We have several AWS integrations:

  • AWS Organizations
  • Amazon Web Services (AWS)
  • S3
  • DynamoDB
  • Redshift (extends our Database integration)
  • RDS (extends our Database integration)
  • Aurora (extends our Database integration)

Each of these are interconnected via Silo Discovery. Here’s an example of how connecting AWS services could look like with these integrations:

Diagram showcasing hierarchy of AWS integrations
  1. Connect AWS Organizations integration.
  2. AWS Organizations integration automatically runs Silo Discovery to discover AWS Accounts as Amazon Web Services (AWS) Data Silos.
  3. Add AWS Data Silos to Data Inventory. This converts them into AWS integrations that are automatically connected. The AWS Organization integration’s IAM credentials are passed along to the new AWS integrations.
  4. AWS integrations automatically run Silo Discovery to discover all the services that reside under the account, such as S3 buckets, DynamoDB databases, Redshift databases, RDS databases, and Aurora databases. These discovered services are added as Data Silos.
  5. Add these Data Silos to Data Inventory. This converts them into integrations that are automatically connected, depending on the integration (we’ll go deeper into this later). The AWS integration’s IAM credentials are passed along to these new integrations.
  6. These integrations automatically run Schema Discovery on its data.

All these automated connections are possible due to IAM authentication. However, while DynamoDB and S3 can be fully automated solely with IAM authentication, RDS, Aurora, and other database integrations like Redshift require extra set up and have some limitations.

IAM authentication with RDS & Aurora requires extra steps.

One of these key steps is ensuring a database user exists in the database such that they have the AwsAuthenticationPlugin permission if using MariaDB / MySQL or the rds_iam permission if using Postgres, as per Amazon’s documentation. Otherwise, the connection will fail.

Another key step is enabling IAM database authentication for each RDS or Aurora instance, as per Amazon’s documentation. This can done in the AWS console, CLI, API, SDK, Terraform, etc.

In addition, IAM authentication with RDS is only available for MySQL, Postgres, and MariaDB, as per Amazon’s documentation. Aurora Postgres and MySQL are available to connect via IAM authentication.

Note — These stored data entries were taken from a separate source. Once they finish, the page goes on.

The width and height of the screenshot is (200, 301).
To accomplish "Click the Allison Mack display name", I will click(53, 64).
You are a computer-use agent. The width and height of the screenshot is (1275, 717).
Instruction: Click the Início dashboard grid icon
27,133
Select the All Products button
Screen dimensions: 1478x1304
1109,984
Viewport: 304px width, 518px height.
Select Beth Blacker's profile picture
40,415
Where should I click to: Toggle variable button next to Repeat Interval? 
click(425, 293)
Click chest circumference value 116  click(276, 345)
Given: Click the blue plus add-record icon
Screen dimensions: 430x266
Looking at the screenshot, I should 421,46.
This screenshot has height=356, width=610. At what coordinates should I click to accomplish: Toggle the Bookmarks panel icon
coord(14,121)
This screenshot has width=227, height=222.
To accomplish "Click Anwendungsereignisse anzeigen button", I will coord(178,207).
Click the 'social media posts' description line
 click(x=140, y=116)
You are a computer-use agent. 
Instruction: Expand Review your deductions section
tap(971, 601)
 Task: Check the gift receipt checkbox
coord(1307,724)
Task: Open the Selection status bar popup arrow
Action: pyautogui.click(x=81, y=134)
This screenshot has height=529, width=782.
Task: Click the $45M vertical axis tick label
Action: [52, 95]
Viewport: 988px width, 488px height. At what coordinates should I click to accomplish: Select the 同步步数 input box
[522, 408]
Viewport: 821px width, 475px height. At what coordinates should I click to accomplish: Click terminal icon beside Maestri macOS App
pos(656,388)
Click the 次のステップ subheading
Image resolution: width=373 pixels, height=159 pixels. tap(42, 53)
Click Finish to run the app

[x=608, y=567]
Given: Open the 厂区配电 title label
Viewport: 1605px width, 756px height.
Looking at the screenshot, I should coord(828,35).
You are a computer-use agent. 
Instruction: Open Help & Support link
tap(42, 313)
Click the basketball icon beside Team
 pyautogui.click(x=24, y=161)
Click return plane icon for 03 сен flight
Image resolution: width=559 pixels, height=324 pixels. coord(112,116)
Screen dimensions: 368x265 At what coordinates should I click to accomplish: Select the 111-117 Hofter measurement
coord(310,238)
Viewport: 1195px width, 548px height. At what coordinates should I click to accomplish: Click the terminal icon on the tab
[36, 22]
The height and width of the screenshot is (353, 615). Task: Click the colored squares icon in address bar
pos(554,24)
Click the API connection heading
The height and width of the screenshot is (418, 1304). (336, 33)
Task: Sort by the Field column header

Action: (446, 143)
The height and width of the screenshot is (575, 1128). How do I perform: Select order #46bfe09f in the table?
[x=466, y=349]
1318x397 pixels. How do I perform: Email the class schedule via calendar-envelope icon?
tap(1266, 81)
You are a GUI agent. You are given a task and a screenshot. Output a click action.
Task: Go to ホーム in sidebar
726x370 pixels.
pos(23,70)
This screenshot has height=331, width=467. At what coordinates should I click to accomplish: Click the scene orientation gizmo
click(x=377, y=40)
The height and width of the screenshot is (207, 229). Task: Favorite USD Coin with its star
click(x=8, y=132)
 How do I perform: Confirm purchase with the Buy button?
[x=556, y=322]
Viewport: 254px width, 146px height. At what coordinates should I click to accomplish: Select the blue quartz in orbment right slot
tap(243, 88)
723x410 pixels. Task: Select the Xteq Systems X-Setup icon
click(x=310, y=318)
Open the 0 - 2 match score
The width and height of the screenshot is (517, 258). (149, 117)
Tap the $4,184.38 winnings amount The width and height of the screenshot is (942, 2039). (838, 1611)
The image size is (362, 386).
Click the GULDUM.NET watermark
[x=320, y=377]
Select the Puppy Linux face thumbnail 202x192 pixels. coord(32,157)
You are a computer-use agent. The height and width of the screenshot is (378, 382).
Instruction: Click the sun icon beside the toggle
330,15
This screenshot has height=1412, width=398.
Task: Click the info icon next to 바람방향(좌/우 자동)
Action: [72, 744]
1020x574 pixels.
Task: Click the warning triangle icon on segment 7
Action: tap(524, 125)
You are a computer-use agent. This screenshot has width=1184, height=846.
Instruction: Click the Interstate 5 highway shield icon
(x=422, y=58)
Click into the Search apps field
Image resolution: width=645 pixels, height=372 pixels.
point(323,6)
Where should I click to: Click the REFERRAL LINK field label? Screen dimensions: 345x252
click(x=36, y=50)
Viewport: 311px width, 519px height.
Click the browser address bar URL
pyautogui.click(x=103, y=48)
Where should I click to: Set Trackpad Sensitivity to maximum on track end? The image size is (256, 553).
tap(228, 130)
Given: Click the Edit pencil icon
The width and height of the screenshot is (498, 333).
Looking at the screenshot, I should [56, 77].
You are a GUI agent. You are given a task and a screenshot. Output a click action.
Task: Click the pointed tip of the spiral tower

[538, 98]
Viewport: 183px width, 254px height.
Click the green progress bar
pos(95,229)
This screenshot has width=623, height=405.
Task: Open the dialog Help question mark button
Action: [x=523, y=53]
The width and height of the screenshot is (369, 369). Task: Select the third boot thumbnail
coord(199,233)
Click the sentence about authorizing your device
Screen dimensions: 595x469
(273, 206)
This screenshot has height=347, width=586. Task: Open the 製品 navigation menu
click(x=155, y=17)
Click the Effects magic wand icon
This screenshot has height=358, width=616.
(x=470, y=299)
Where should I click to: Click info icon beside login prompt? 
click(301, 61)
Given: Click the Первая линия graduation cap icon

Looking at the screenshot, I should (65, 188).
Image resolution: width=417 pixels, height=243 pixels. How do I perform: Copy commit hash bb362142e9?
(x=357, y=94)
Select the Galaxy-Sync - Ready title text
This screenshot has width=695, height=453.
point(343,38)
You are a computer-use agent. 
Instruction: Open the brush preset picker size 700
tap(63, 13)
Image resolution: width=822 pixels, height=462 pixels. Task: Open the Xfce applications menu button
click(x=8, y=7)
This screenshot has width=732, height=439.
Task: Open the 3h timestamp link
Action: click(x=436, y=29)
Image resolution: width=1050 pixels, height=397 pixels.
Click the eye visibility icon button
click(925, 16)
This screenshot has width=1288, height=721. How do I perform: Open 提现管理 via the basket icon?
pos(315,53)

AWS has many safeguards for preventing external sources from accessing your private databases. Because of this, it is simpler for self-hosted Sombra users to connect AWS database integrations, whether IAM authentication or ODBC string, than it is for multi-tenant Sombra users. This is because multi-tenant Sombra users will often need to set up extra settings to allow an external source to access their typically private VPC.

To ensure successful connection, multi-tenant Sombra users should:

  • For RDS — Add Inbound Rules for Postgres, MariaDB, and MySQL in their associated Security Groups.
  • For Redshift — 1) Add Inbound Rules for Redshift connections in their associated Security Groups, and 2) Enable public accessibility for each Redshift cluster.

Transcend’s AWS Organizations is designed to auto-connect multiple AWS Accounts, and pass along the IAM credentials needed to perform AWS integration’s Silo Discovery to discovery S3, RDS, Redshift, DynamoDB, and Aurora resources. View the full guide here on setting up the connection for AWS Organizations integration.

Here is a brief explanation of the IAM scopes and how Transcend uses them:

  • Required for AWS Organizations to discover AWS accounts
    • organizations:ListAccounts
  • Required for AWS Silo Discovery to discover AWS services
    • rds:DescribeDBInstances
    • redshift:DescribeClusters
    • redshift-data:ListDatabases
    • dynamodb:ListTables
    • dynamodb:DescribeTable
    • s3:ListAllMyBuckets
    • s3:GetBucketLocation
    • s3:ListBucket
  • Required for S3 discovery plugins
    • s3:GetBucketLocation
    • s3:ListBucket
    • s3:GetObject
    • KMS:Decrypt
  • Required for DynamoDB discovery plugins
    • dynamodb:DescribeTable
    • dynamodb:Scan
  • Required for RDS & Aurora discovery plugins (if IAM authentication applies)
    • rds-db:connect
  • Required for Redshift discovery plugins
    • redshift:GetClusterCredentialsWithIAM

Because the necessary IAM credentials and permissions are already handled via IAM policies and StackSets as described in the guide, DynamoDB, S3, and Redshift plugins should be able to automatically run its Schema Discovery plugins. If you’re encountering permission errors, ensure the IAM role contains the necessary scopes, which are outlined in the integration’s connection form.

For users whose Sombra instance are not part of the same VPC as the Redshift clusters, extra setup steps may be required. Please refer to the “Limitations” section above for more details.

Transcend’s RDS & Aurora integrations are designed to maximize automation as much as possible. To do so, Transcend requires 2 things:

  1. Enabling IAM database authentication across all RDS & Aurora instances. Follow Amazon’s guide here to enable IAM database authentication for all RDS & Aurora instances.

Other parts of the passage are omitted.